You will partner with engineering, product, analytics, and business teams to deliver scalable pipelines, optimize performance, improve cost efficiency, and implement DataOps best practices across cloud environments (AWS/GCP).
- Design and build scalable batch + streaming data pipelines using Kafka, Spark Structured Streaming, Databricks, and Snowflake
- Develop and optimize ELT workflows using dbt and orchestration frameworks like Airflow
- Build enterprise-grade data models (star schema, dimensional modeling) for analytics and BI workloads
- Optimize Snowflake performance using clustering, workload isolation, materialized views, and query tuning
- Implement automated testing and validation frameworks using Great Expectations, pytest, and unit testing
- Implement CI/CD for data pipelines using GitHub Actions / GitLab / Jenkins
- Support cloud migrations from legacy systems into AWS/GCP cloud-native architectures
- Build metadata, lineage, and governance frameworks (IAM, encryption, audit logging, catalog tools like Amundsen)

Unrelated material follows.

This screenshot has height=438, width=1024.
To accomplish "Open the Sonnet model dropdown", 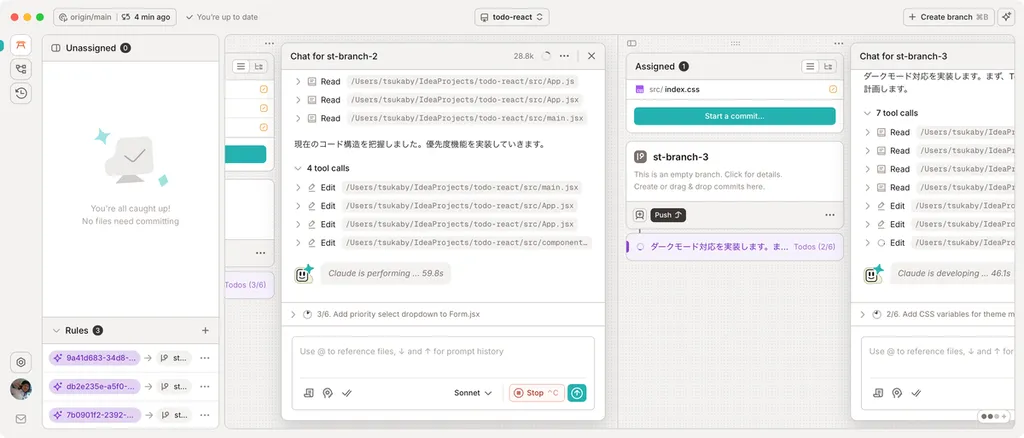I will click(473, 393).
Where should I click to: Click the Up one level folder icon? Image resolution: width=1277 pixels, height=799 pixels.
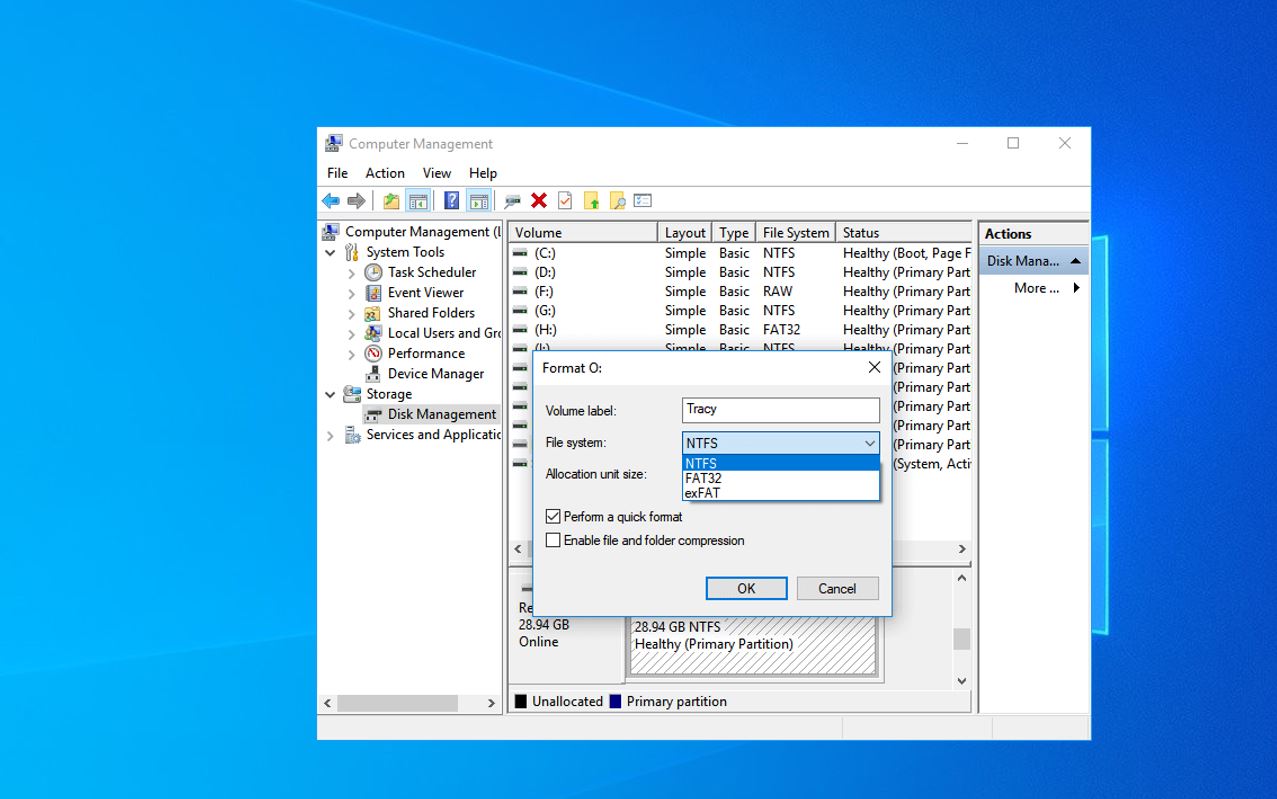click(x=391, y=201)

- Improve data reliability through SLA monitoring, observability, schema enforcement, and pipeline alerting
- Partner with analytics teams to enable self-service dashboards in Tableau, Power BI, Looker
- Mentor junior engineers and contribute to architecture reviews and platform best practices
- 7+ years of experience as a Data Engineer / Senior Data Engineer
- Strong expertise in SQL, Python, and PySpark
- Hands-on experience with Snowflake and/or Databricks
- Strong experience with Apache Spark (batch + streaming)
- Proven experience building real-time pipelines using Kafka (Confluent is a plus)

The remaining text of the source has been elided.